TEXTABSCHNITT:
Gladbeck. Besorgte Gladbecker können sich in Bottrop oder Recklinghausen beraten lassen. Expertin nennt Alarmzeichen, die auf eine Radikalisierung deuten.

Das Präventionsprogramm des NRW-Innenministeriums „Wegweiser - gemeinsam gegen gewaltbereiten Salafismus“ hat jetzt eine feste Anlaufstelle im Vest. Ein Beratungsbüro ist in Recklinghausen Am Steintor 3 eröffnet worden. Ratsuchende Gladbecker können zudem die ebenfalls neue Beratungsstelle in der Nachbarstadt Bottrop, am Berliner Platz 6, aufsuchen. Das teilte Sozialwissenschaftlerin „Viviana“ jetzt dem Gladbecker Integrationsrat im Ratssaal mit. Die junge Frau ist für den Träger der Beratungsstellen, Re/init e.V., tätig, Sie teilt zum Selbstschutz ihren vollständigen (bzw. richtigen) Namen nicht mit.

BEREITGESTELLTE DATEN:
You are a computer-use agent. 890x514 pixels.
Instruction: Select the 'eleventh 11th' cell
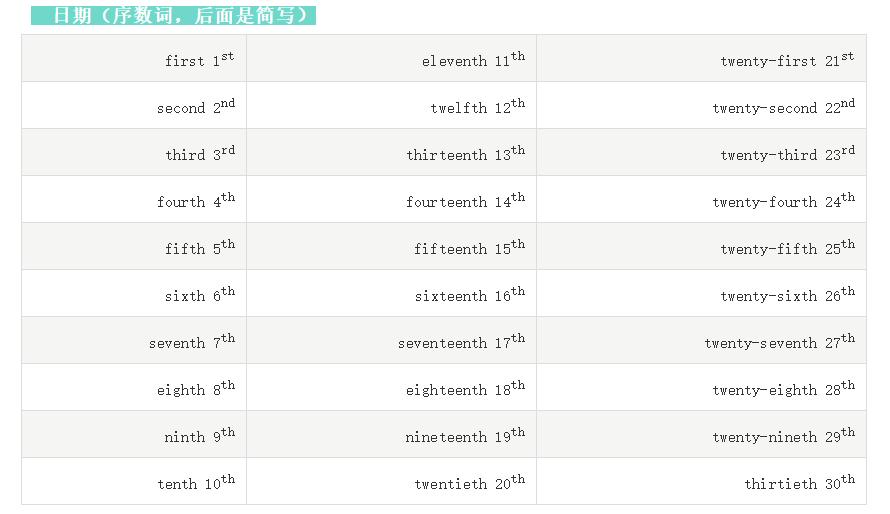click(x=472, y=60)
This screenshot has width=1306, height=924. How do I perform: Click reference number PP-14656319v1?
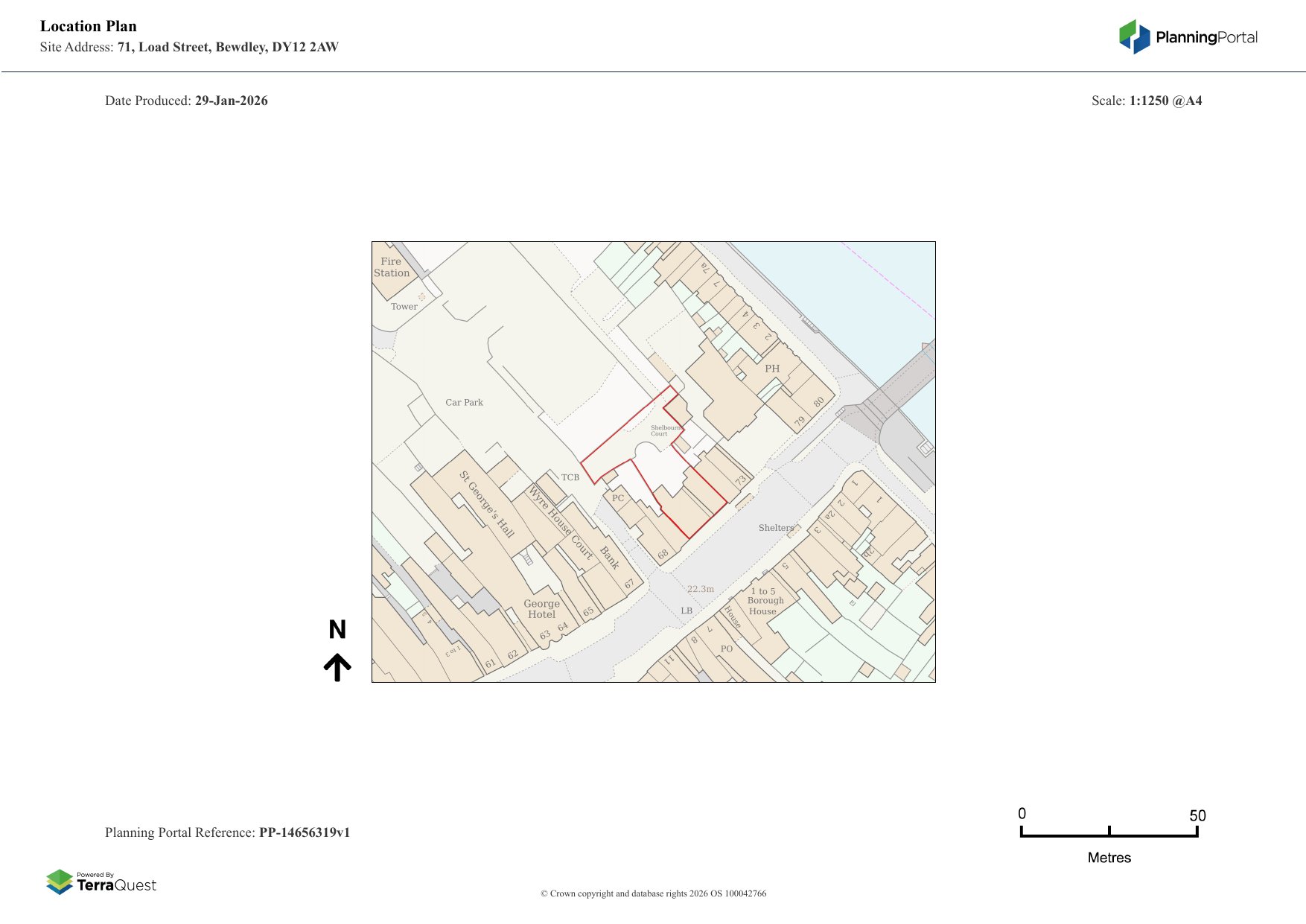tap(304, 832)
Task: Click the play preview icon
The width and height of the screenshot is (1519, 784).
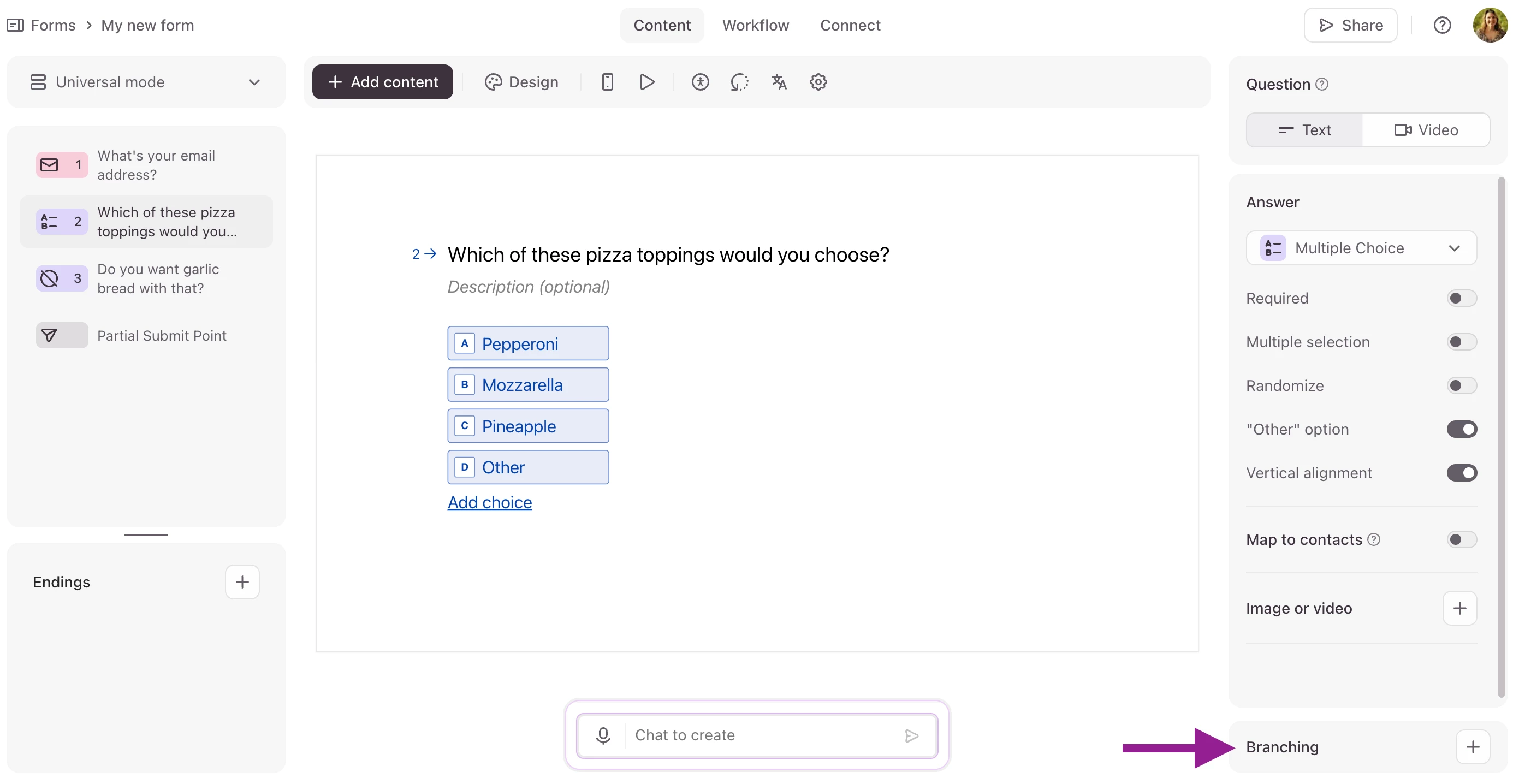Action: point(647,82)
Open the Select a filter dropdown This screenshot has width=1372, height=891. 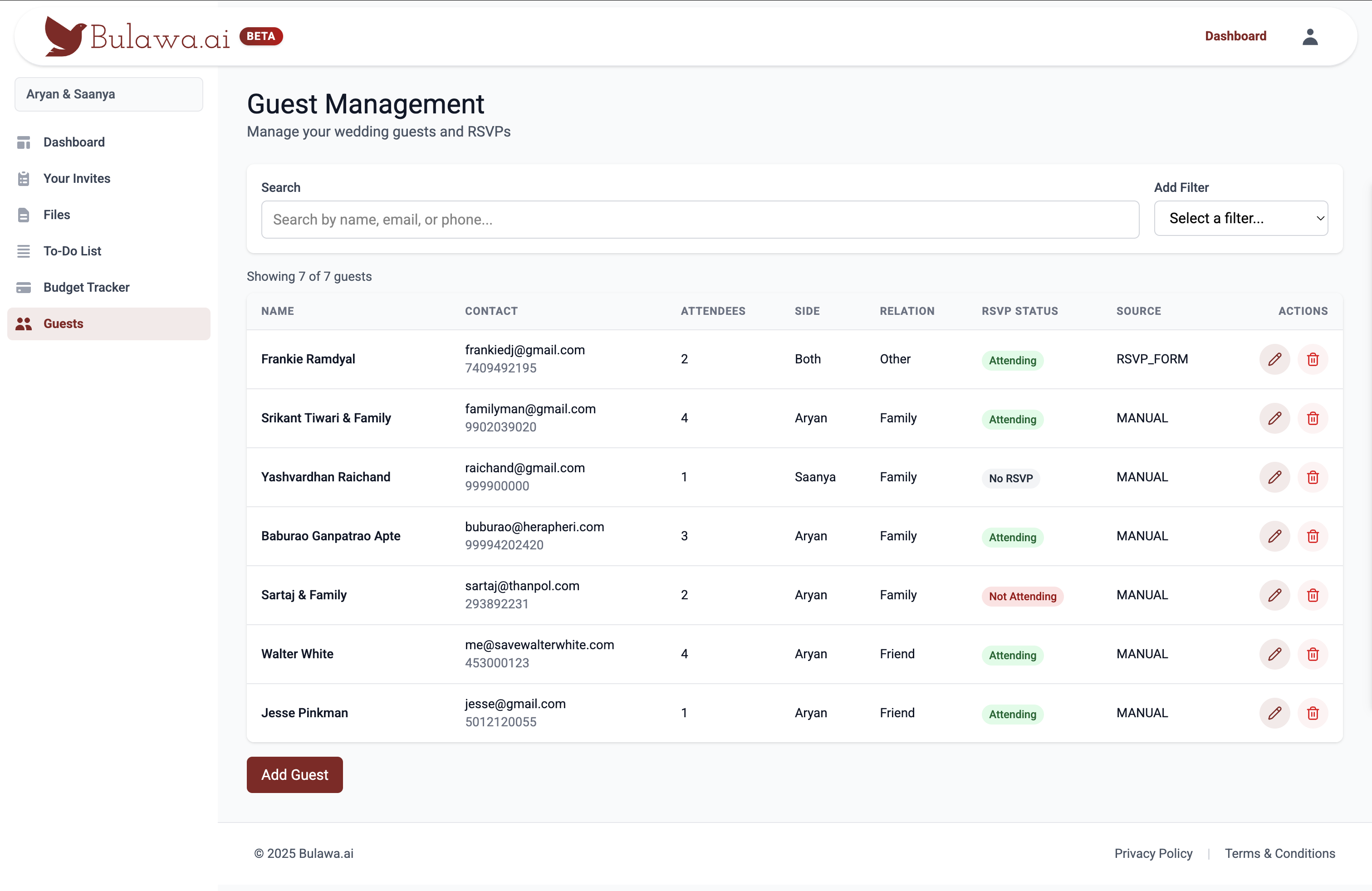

ZU ERLEDIGEN:
• A. Beantworten Sie anhand des Textabschnitts die folgenden Fragen:
(i) Unter welcher Adresse wurde das Beratungsbüro in Recklinghausen eröffnet?
(ii) Wo befindet sich die neue Beratungsstelle in Bottrop?
(iii) Wer ist der Träger der Beratungsstellen?
• B. Zitieren Sie aus dem Textabschnitt die Passage von „Das Präventionsprogramm des“ bis einschließlich „Namen nicht mit.“.

ANTWORTEN JE AUFGABE:
• A.
(i) Das Beratungsbüro in Recklinghausen wurde Am Steintor 3 eröffnet.
(ii) Die Beratungsstelle in Bottrop befindet sich am Berliner Platz 6.
(iii) Träger der Beratungsstellen ist Re/init e.V.

• B.
Das Präventionsprogramm des NRW-Innenministeriums „Wegweiser - gemeinsam gegen gewaltbereiten Salafismus“ hat jetzt eine feste Anlaufstelle im Vest. Ein Beratungsbüro ist in Recklinghausen Am Steintor 3 eröffnet worden. Ratsuchende Gladbecker können zudem die ebenfalls neue Beratungsstelle in der Nachbarstadt Bottrop, am Berliner Platz 6, aufsuchen. Das teilte Sozialwissenschaftlerin „Viviana“ jetzt dem Gladbecker Integrationsrat im Ratssaal mit. Die junge Frau ist für den Träger der Beratungsstellen, Re/init e.V., tätig, Sie teilt zum Selbstschutz ihren vollständigen (bzw. richtigen) Namen nicht mit.